This seemingly strange pairing of Steven, Katrina and Gerard from the Glasgow band the Pastels with Saya and Ueno from Japanese band Tenniscoats may not be quite so strange after all.
It was recorded over a two-three year period, usually whenever the Tenniscoats were touring the U.K. and available to record. Also joining the collective group for this audio-lab experiment is Norman Blake, from Tennage Fanclub, among others. The music, it turns out, is even more fluffy than most of the Pastels catalogue. Saya’s vocals are light and airy and lilting, and they present the dilemma of rendering everything she sings almost cartoonish at first blush: her silky, soft pipes stand out in a way that initially distracts one’s attention from the songs, and she’s perhaps a bit too pronounced in her primary affectation.

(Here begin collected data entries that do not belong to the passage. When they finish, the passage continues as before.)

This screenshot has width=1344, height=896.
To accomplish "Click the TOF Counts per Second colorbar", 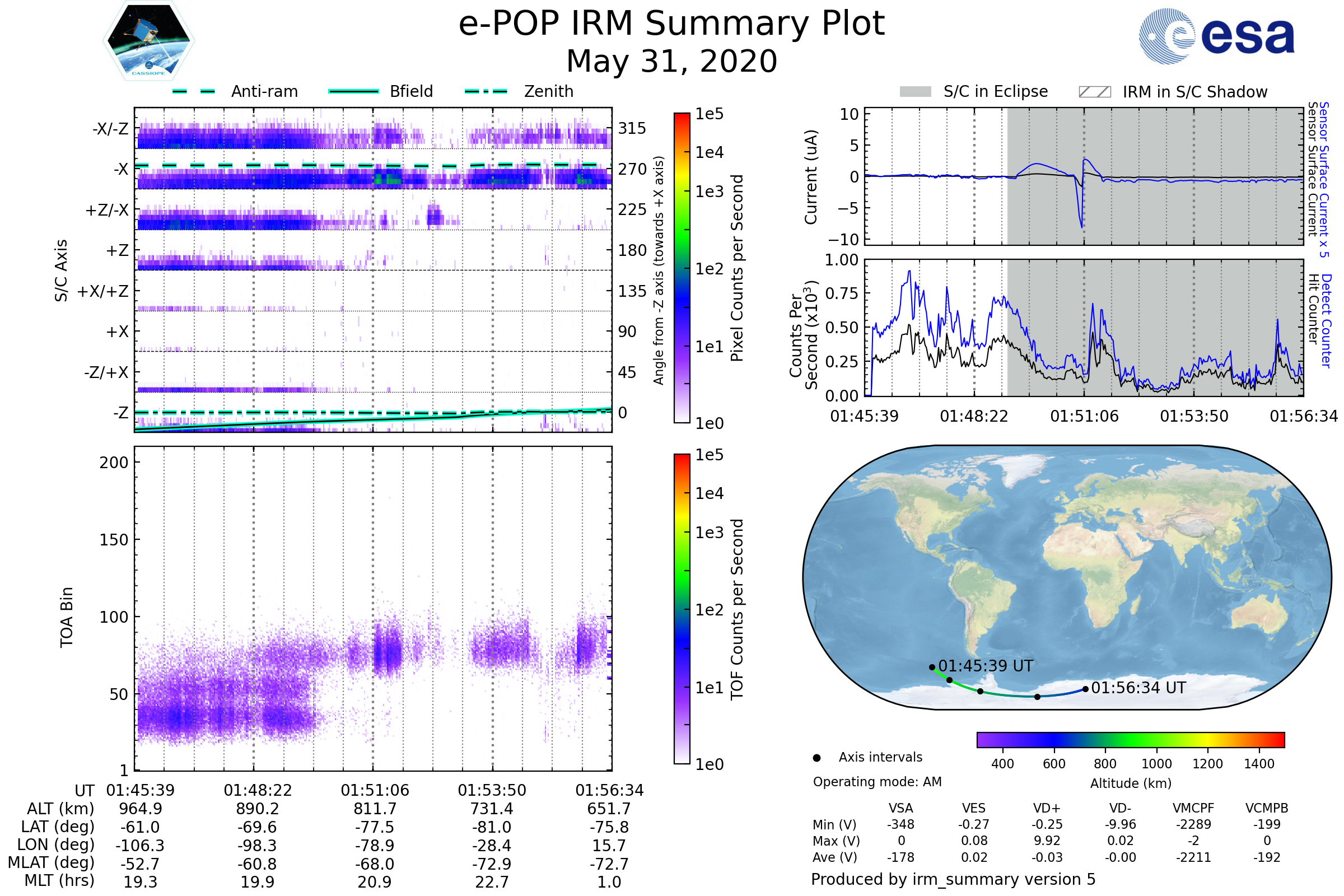I will [682, 609].
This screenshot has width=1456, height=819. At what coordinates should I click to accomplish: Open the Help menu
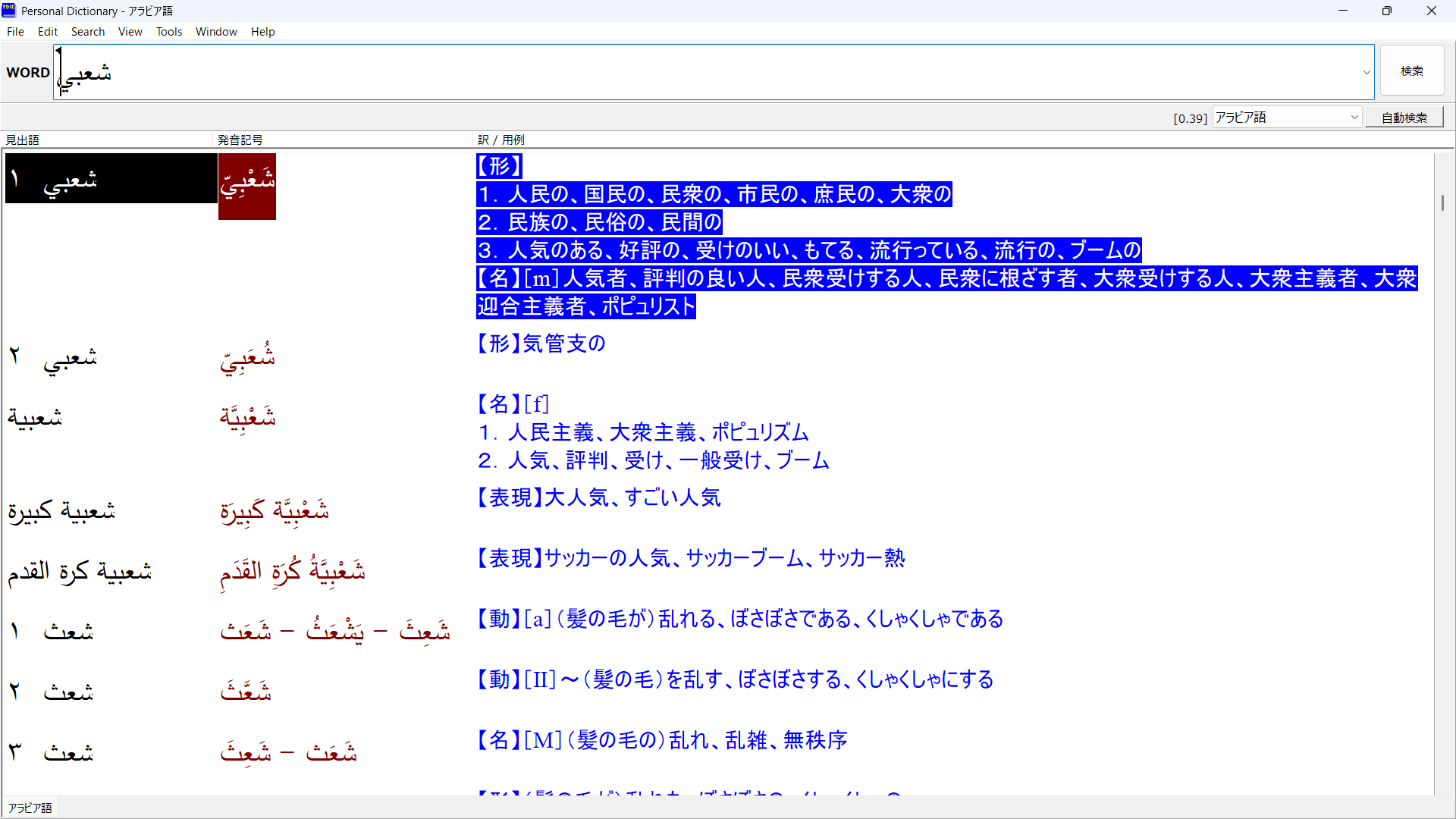point(262,31)
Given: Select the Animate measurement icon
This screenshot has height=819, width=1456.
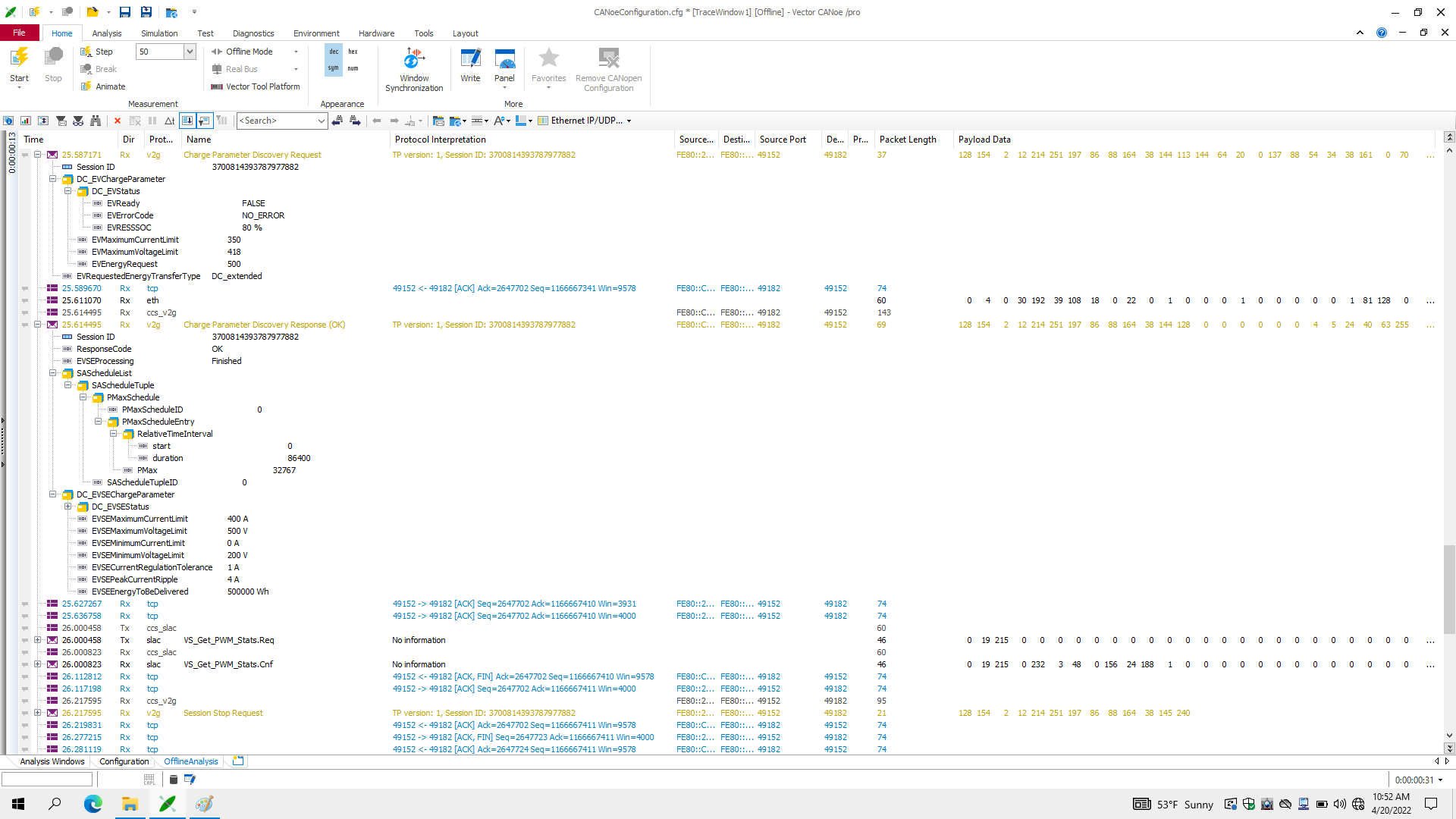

But, after a while you get used to the tone and you can get past the trappings to really hear the musical subtext underneath. Unfortunately, there’s just not enough of the free-wheeling art pop of the C86 movement, which they lay claim to as a partial inspiration for this piece of work.
“From on a Mountain Sadone,” for example, is refined and somewhat delirious, as it falls all over Belle & Sebastian, but it doesn’t really add anything of substance to the canon from whence it originates. There is a graceful quality to it all, and one can certainly respect the effort, but it needs something else to keep from being just another lighter-than-air pop confection.